I started with a beginner book called "Learning Web Design" by Jennifer Robbins. Slowly but surely I began to see how it all fitted together. After working through the book for many, many hours, I began to think that I knew Jennifer personally. Thank you Jennifer for making this possible. Apart from Jennifer, three other people helped get this website started.

  • The first was one of my grandsons who gave a reason for starting this website.
  • The second was my son, who has worked on websites as part of his career. He helped me figure out the very basic process of how to switch from txt view of a webpage to the html view. Writing html markup in txt view and then being able to switch between viewing it as txt and viewing it as html (the way it would look on the web) was my first thrilling moment. Later, when he saw I was making some progress, he helped me get a url.
  • The third person was Mike, my partner in this website. He left me playing on the computer for hours every evening - even when we were on trips - while I learned how to create webpages. He also offered suggestions on the audience, organization, and technical issues.

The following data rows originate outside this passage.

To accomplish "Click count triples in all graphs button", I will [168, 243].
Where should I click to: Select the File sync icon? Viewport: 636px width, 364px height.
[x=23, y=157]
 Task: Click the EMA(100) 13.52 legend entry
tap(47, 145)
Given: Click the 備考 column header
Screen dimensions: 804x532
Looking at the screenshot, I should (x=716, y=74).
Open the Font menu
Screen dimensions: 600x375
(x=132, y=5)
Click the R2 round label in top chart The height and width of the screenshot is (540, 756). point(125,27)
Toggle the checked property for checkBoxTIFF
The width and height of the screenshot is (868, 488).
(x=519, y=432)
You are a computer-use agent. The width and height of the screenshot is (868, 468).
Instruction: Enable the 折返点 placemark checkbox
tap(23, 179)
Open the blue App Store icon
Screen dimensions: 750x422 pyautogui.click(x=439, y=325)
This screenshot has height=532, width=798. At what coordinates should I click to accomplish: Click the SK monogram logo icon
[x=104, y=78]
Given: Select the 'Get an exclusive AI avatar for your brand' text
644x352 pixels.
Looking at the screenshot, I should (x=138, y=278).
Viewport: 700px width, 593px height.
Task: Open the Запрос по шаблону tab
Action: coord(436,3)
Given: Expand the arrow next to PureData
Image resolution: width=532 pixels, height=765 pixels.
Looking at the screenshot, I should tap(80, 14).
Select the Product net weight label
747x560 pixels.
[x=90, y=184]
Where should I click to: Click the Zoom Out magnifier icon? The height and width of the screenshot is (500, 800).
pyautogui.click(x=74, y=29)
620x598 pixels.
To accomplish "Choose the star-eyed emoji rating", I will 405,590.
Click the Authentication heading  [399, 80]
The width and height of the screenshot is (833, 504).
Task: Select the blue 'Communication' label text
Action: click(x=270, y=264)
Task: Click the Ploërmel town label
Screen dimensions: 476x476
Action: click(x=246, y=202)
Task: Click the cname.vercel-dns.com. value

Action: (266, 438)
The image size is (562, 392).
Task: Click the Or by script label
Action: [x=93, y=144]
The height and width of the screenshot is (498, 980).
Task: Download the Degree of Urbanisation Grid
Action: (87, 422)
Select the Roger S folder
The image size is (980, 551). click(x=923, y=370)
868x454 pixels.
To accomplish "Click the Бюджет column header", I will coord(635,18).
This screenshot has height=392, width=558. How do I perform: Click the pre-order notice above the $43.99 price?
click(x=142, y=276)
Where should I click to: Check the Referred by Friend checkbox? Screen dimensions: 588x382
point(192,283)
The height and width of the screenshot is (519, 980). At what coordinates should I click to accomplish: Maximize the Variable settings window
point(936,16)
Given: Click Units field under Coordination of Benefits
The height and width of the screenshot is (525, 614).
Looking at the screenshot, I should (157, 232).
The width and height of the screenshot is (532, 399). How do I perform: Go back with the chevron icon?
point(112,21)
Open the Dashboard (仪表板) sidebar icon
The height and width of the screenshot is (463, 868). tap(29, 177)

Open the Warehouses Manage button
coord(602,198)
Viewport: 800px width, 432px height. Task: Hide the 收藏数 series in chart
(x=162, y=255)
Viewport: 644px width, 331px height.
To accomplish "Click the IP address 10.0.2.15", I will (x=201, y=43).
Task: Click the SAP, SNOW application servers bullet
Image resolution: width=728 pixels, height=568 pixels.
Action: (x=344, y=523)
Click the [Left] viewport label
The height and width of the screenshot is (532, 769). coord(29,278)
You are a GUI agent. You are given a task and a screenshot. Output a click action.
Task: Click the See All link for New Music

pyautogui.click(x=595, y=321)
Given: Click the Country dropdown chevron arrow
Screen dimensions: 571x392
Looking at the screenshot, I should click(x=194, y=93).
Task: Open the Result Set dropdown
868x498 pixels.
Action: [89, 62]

    Rather than using a software program to create the website, I followed Jennifer's suggestions and learned how to write html. I actually tried to write xhtml, which has more rules and is "cleaner" than html. The result was that creating the website was a slow trial and error process. However, once I had a plan and a few templates, it got easier.

    When I had almost finished the basic structure, we purchased CoffeeCup HTML Editor and other software online. I used it to finish the design, upload the site to the web, organize passwords, make picture galleries and so on. Coffee Cup has turned out to be very helpful in keeping our website up to date. We recommend it to anyone wanting to have their own website. However, we recommend also learning the basics of HTML coding. That way you can always check to see what is going when you let your software write the code from wysiwyg (what you say is what you get) and keep the coding from become a complete mess.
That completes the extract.